**EXTRACT PROVIDED**

"""

The Washington Wizards won back-to-back games seven times last season, and every time Coach Eddie Jordan tried to motivate his team to get three -- either with a speech, a quote or a newspaper clipping -- it lost the next time out. Before the Wizards played the Toronto Raptors last night, Jordan tried a different approach to finally get his team over the hump: silence.
Jordan didn't mention it and the Wizards beat the Raptors, 102-86, in front of 14,541 at MCI Center to win three in a row for the first time since Michael Jordan's last season, 2002-03. However, the Wizards had a difficult time securing the win as Eddie Jordan painfully watched a 19-point third-quarter lead get chipped down to just six points with less than five minutes remaining when Raptors guard Vince Carter made an 18-foot jump shot.
Entering last night's game against the Toronto Raptors, Washington Wizards shooting guard Larry Hughes had recorded 15 of his league-leading 29 steals in his previous three games, including a season-high six in a win over the Boston Celtics.
The increase in Hughes's thievery can be attributed to a shift in the Wizards' defense. In a home loss against Dallas, Hughes switched over to defend point guard Devin Harris, with Wizards point guard Gilbert Arenas moving to shooting guard Josh Howard -- and they haven't looked back.

"""

**PROBLEMS AND TASKS**
A) In the Wizards report, how many of Larry Hughes's league-leading 29 steals came in his previous three games?
B) Quote the Wizards report verbatim, everything from "Jordan didn't mention" down to "the Boston Celtics.".

**MATERIAL PROVIDED**

"""

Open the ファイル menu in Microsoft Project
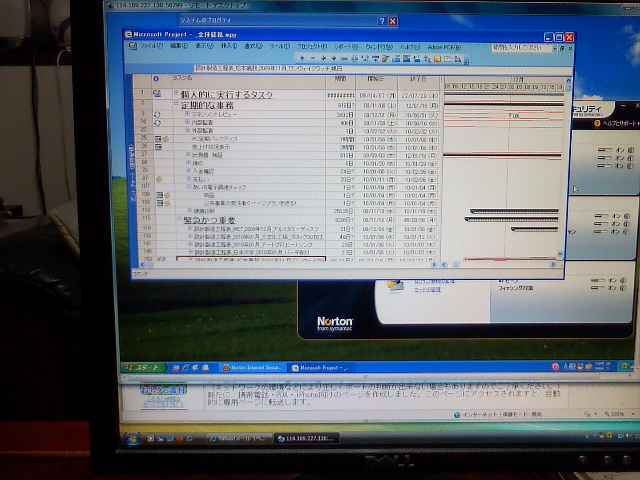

"""

**EXERCISE RESPONSES**
A) 15

B)
Jordan didn't mention it and the Wizards beat the Raptors, 102-86, in front of 14,541 at MCI Center to win three in a row for the first time since Michael Jordan's last season, 2002-03. However, the Wizards had a difficult time securing the win as Eddie Jordan painfully watched a 19-point third-quarter lead get chipped down to just six points with less than five minutes remaining when Raptors guard Vince Carter made an 18-foot jump shot.
Entering last night's game against the Toronto Raptors, Washington Wizards shooting guard Larry Hughes had recorded 15 of his league-leading 29 steals in his previous three games, including a season-high six in a win over the Boston Celtics.